Hay en Fausto, aquí y allá, algunos anacronismos temporales, una incerteza del tiempo real para hacer plausible otra dimensión, más fantástica, fuertemente onírica –un atributo de gran parte de la filmografía de Sokurov pero aquí más enfática que de costumbre– que empuja a ingresar en un espacio de cualidades misteriosas e intrigantes.
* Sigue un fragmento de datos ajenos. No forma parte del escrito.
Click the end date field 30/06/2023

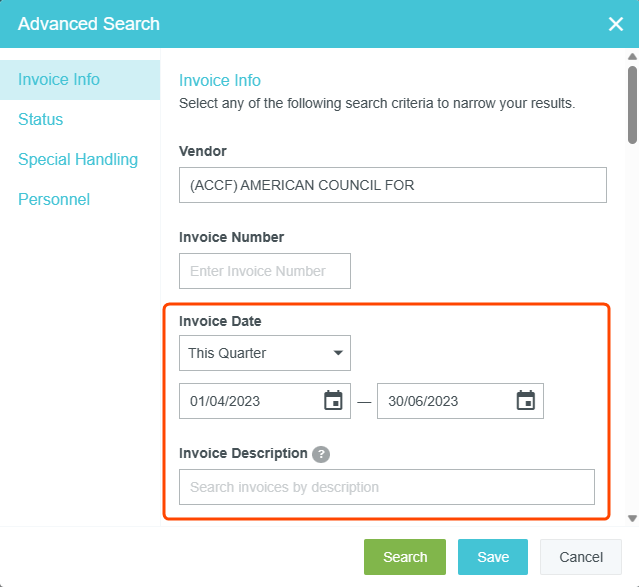pos(443,401)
Asimismo, la puesta en escena se sirve de atributos inverosímiles pero absolutamente verdaderos en el devenir de este relato vertiginoso, altamente seductor en la palabra y en lo que la imagen hace de esa palabra.
Personajes siniestros, cautos, avaros, belicosos, traicioneros pululan en una especie de tierra de nadie en la que Fausto sigue preguntándose por el lugar donde se encuentra el alma: si entre las vísceras con cuyo hedor sus manos quedan impregnadas mientras hurga en un cadáver diseccionado o en la corrupción de los cuerpos y los hábitos con los que se choca a cada paso en su desbordante itinerario hacia el infierno que, como se sabe desde el Fausto de Goethe, es el destino que aguarda a este héroe caído en desgracia. Pero en este Fausto versión Sokurov al héroe trágico ya no lo asusta la geografía del infierno –hecho de bullentes géiseres– ni sus criaturas sufrientes, ya que antes hubo redimido su alma herida en el delicioso encuentro íntimo con Margarita. Después, claro, el infierno y el mundo se corresponden también íntimamente.